# ASSIGNMENT
An exact copy of every record is the expected answer.

# DATA TO USE
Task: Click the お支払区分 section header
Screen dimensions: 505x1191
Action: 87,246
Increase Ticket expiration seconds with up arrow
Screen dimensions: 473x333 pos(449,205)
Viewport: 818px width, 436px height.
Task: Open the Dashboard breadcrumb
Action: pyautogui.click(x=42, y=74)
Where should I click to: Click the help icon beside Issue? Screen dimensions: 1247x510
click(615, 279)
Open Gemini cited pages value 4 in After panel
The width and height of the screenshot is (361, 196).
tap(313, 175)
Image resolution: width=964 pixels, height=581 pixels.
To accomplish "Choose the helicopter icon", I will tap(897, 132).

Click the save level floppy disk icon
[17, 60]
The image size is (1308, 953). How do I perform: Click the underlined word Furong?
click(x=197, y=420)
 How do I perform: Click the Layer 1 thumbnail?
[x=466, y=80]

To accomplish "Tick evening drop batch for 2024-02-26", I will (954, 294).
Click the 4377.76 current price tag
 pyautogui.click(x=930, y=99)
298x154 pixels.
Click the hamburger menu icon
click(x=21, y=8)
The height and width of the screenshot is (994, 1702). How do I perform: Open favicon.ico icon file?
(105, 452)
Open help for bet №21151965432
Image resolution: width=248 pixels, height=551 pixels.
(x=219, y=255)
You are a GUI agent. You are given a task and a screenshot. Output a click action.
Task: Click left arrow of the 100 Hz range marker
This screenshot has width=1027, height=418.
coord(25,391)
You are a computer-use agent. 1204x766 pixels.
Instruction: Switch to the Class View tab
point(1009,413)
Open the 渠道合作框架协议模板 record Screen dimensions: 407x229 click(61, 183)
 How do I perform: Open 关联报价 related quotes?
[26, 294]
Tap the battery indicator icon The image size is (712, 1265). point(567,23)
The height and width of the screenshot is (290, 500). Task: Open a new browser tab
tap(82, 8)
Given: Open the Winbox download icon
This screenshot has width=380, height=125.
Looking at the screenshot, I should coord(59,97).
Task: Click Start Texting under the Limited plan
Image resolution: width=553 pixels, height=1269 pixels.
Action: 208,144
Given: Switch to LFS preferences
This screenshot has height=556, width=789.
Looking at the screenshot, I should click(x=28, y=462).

# OUTPUT FOR THIS EXERCISE
Task: Click the お支払区分 section header
Screen dimensions: 505x1191
Action: 87,246
Increase Ticket expiration seconds with up arrow
Screen dimensions: 473x333 pos(449,205)
Viewport: 818px width, 436px height.
Task: Open the Dashboard breadcrumb
Action: pyautogui.click(x=42, y=74)
Where should I click to: Click the help icon beside Issue? Screen dimensions: 1247x510
click(615, 279)
Open Gemini cited pages value 4 in After panel
The width and height of the screenshot is (361, 196).
tap(313, 175)
Image resolution: width=964 pixels, height=581 pixels.
To accomplish "Choose the helicopter icon", I will tap(897, 132).

Click the save level floppy disk icon
[17, 60]
The image size is (1308, 953). How do I perform: Click the underlined word Furong?
click(x=197, y=420)
 How do I perform: Click the Layer 1 thumbnail?
[x=466, y=80]

To accomplish "Tick evening drop batch for 2024-02-26", I will (954, 294).
Click the 4377.76 current price tag
 pyautogui.click(x=930, y=99)
298x154 pixels.
Click the hamburger menu icon
click(x=21, y=8)
The height and width of the screenshot is (994, 1702). How do I perform: Open favicon.ico icon file?
(105, 452)
Open help for bet №21151965432
Image resolution: width=248 pixels, height=551 pixels.
(x=219, y=255)
You are a GUI agent. You are given a task and a screenshot. Output a click action.
Task: Click left arrow of the 100 Hz range marker
This screenshot has width=1027, height=418.
coord(25,391)
You are a computer-use agent. 1204x766 pixels.
Instruction: Switch to the Class View tab
point(1009,413)
Open the 渠道合作框架协议模板 record Screen dimensions: 407x229 click(61, 183)
 How do I perform: Open 关联报价 related quotes?
[26, 294]
Tap the battery indicator icon The image size is (712, 1265). point(567,23)
The height and width of the screenshot is (290, 500). Task: Open a new browser tab
tap(82, 8)
Given: Open the Winbox download icon
This screenshot has width=380, height=125.
Looking at the screenshot, I should coord(59,97).
Task: Click Start Texting under the Limited plan
Image resolution: width=553 pixels, height=1269 pixels.
Action: 208,144
Given: Switch to LFS preferences
This screenshot has height=556, width=789.
Looking at the screenshot, I should click(x=28, y=462).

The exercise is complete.